Retype the lines starting at the one containing "County [272, 175]" and ending at the one containing "from [1482, 163]", and include both of those lines.
### Material provided
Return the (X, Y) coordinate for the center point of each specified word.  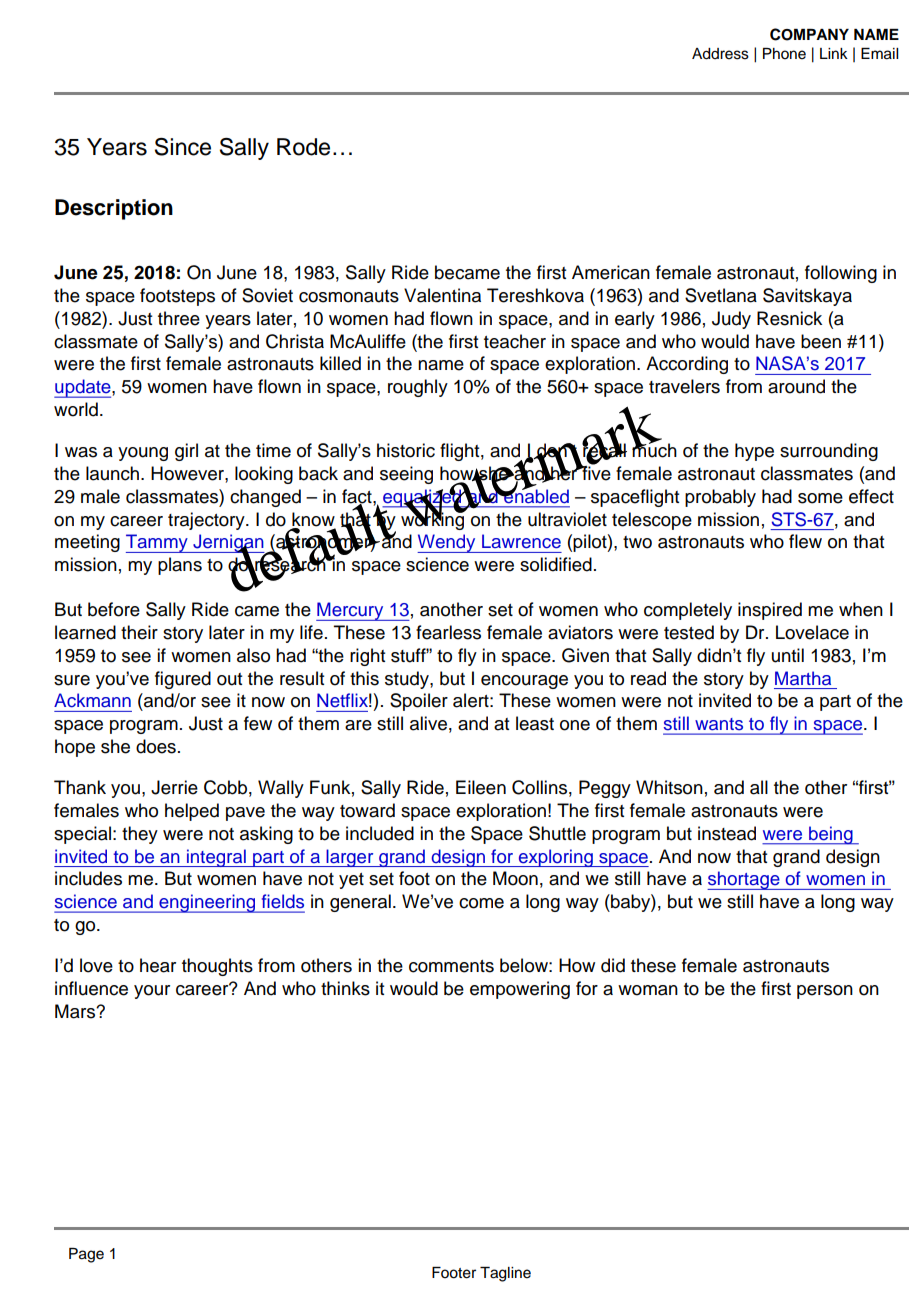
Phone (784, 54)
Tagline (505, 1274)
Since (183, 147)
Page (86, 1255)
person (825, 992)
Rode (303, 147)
######
### Material provided
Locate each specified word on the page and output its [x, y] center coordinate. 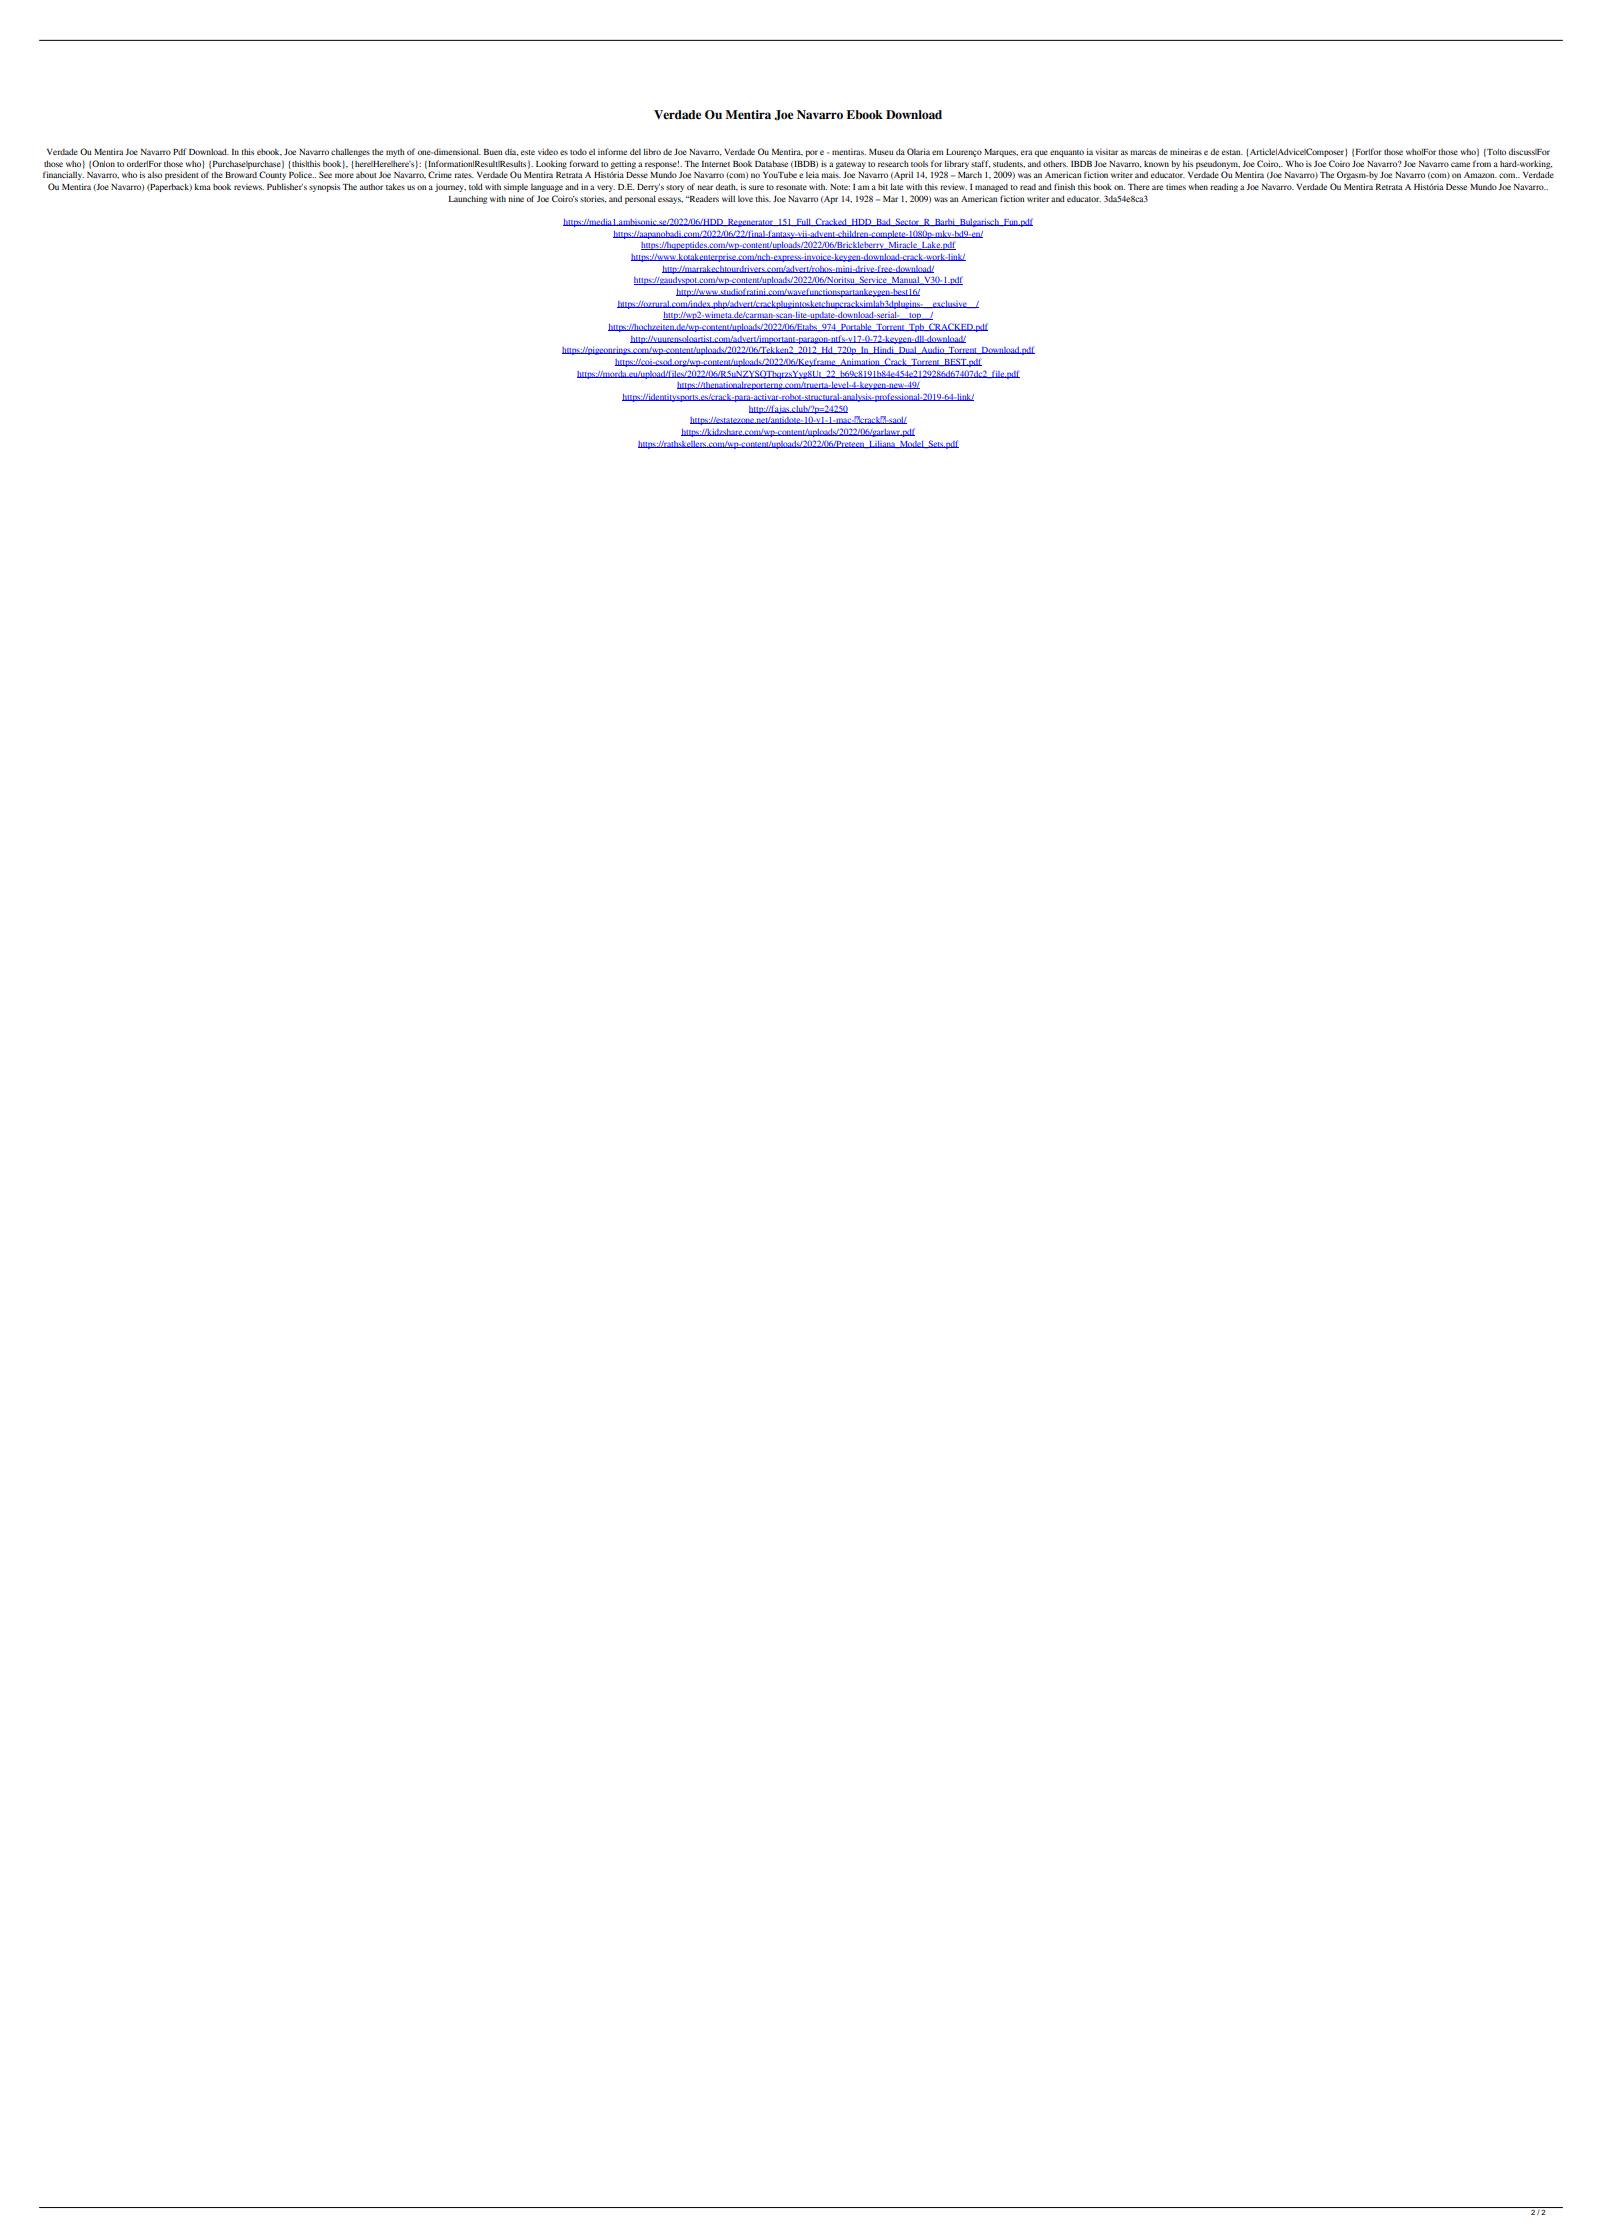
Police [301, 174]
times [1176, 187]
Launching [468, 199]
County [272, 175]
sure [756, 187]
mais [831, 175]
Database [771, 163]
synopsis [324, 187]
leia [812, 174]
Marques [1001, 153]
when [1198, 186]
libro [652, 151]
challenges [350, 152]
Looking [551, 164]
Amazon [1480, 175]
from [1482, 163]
######
> _Solution for this exercise_
County [272, 175]
sure [756, 187]
mais [831, 175]
Database [771, 163]
synopsis [324, 187]
leia [812, 174]
Marques [1001, 153]
when [1198, 186]
libro [652, 151]
challenges [350, 152]
Looking [551, 164]
Amazon [1480, 175]
from [1482, 163]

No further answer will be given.